I found that it was food, not weaponry, that served as the lynchpin of China’s war effort. This was the consequence of two decisive factors that distinguished China from other World War II theaters: China’s agrarian constitution, and the protracted nature of the conflict. For most of the war, all sides–Nationalist, CCP, Japanese–understood that a military decision was out of reach, and that the main imperative was simply to keep armed forces in being. Thus, food emerged as an overriding strategic objective. To compensate for its lack of modern infrastructure, the Chinese government relied instead on mass civilian mobilization to carry out all stages of grain provisioning, from procurement to transportation and storage. China’s survival hinged on the ruthless extraction of civilian resources. Consequently, it was the struggle for grain, not territory, that embroiled the most civilians in violence.

These observations have ramifications for the broader discourse on total war. “Total war” has elicited a wealth of historiography. Yet, China is absent in virtually all these works. I would argue that China deserves a central place in this scholarship. Firstly, Chinese policymakers of the 1930s and 1940s viewed themselves as part of total war discourse. Secondly, and more importantly, China’s experience challenges the widespread conflation of total war with modern war. The China theater is a powerful example of how total war could also be waged with starkly preindustrial resources and methods–namely, by treating its civilian population as a bottomless reservoir of raw labor and materiel. It also overturns the predominant scholarly and popular images of World War II as one of technological prowess.

Immersing in the rich base of primary sources was a poignant experience.
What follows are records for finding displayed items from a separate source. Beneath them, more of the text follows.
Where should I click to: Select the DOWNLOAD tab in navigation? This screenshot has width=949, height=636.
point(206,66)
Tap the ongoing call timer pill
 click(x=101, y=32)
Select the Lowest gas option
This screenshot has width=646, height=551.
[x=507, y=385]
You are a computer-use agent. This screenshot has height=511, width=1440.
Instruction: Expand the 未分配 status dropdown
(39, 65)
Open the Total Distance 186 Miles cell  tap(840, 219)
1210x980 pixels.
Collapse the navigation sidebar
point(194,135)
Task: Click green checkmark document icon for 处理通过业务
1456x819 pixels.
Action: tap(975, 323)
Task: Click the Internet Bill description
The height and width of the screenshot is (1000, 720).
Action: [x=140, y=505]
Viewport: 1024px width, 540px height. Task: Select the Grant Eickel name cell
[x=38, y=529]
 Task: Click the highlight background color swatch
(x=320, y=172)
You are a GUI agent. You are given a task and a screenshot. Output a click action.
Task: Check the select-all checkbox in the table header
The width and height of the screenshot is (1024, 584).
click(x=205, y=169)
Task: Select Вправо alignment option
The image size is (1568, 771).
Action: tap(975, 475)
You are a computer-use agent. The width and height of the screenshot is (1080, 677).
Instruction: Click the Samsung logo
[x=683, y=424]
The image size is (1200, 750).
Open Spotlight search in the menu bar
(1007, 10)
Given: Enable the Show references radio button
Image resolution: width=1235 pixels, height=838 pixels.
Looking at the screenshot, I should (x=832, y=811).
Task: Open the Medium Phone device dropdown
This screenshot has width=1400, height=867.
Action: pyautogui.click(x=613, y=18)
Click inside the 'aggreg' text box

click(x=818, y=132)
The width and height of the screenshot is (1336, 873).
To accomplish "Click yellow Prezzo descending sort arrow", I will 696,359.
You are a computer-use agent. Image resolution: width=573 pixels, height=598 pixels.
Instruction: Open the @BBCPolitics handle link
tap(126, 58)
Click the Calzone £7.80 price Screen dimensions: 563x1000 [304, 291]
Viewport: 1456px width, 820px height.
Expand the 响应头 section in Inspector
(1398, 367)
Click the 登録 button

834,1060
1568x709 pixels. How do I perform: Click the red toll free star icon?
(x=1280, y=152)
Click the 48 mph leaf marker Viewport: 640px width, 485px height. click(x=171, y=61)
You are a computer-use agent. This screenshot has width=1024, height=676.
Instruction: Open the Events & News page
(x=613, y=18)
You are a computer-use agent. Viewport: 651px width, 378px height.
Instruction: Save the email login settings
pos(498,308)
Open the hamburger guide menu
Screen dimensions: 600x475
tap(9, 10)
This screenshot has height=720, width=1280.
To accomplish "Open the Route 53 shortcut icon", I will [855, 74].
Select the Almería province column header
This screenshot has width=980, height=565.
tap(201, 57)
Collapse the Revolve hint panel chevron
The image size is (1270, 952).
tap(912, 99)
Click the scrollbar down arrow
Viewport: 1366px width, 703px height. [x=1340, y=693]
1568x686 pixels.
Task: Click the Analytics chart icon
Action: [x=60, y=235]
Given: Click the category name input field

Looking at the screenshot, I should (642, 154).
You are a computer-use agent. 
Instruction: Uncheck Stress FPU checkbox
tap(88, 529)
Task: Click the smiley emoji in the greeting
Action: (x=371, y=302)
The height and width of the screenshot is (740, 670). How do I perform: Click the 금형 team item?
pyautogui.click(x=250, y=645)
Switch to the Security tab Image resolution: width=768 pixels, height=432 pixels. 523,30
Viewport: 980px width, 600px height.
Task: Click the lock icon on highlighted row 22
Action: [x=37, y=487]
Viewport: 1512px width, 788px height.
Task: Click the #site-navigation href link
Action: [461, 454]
Official records could be dry, impartial, and stuffed with tables and numerical figures (a humanities scholar’s nightmare). But beneath the stiffness of bureaucratic formalities were sharp tinges of humanity. Government reports could be surprisingly detailed, offering glimpses into the workings of grain provisioning at the county or even sub-county level. They often linked names to cases, grounding grain provisioning work in the reality of individual lives. For instance, a report by a county land tax management office recorded how Bo Siyan, a civilian granary worker in Yongshun county, Hunan province, died on the job (p. 79). He had spent many hours keeping guard over the grain collected as land tax in the granary and caught a bad chill. (Land tax, paid in kind after 1941, was a key source of military grain.) Bo was a war refugee; he had originally resided in Jiangsu province. Specialist print publications often featured expositions by officials intimately involved in everyday provisioning operations. Tian Xueqiao, whose job was to escort military grain convoys, contributed to the Army Management Magazine, complaining that his work was both thankless and unbearably stressful (p. 92). Even after accounting for their tendency toward sensationalism, foreign observers–journalists and ambassadors alike–offered sobering anecdotes about the difficult decisions people had to make to survive. Put together, these sources present a picture of imposed state sacrifice, friction between multiple levels of administration, and everyday life laced with hunger and violence.

Excavating the minutiae of military grain provisioning has deepened my understanding and appreciation of logistics. To me, logistics–questions of supply and transport–is fascinating precisely because it is about the mundane. It is through logistics that the operational and strategic calculations manifest in the banality of everyday life. It is logistical work that draws together combatant and civilian spheres and exposes the most civilians to the crossfire. For any student of war, regardless of time and place, logistics is an indispensable factor in analyses of not just how conflicts unfold, but also the costs they impose on civilian societies.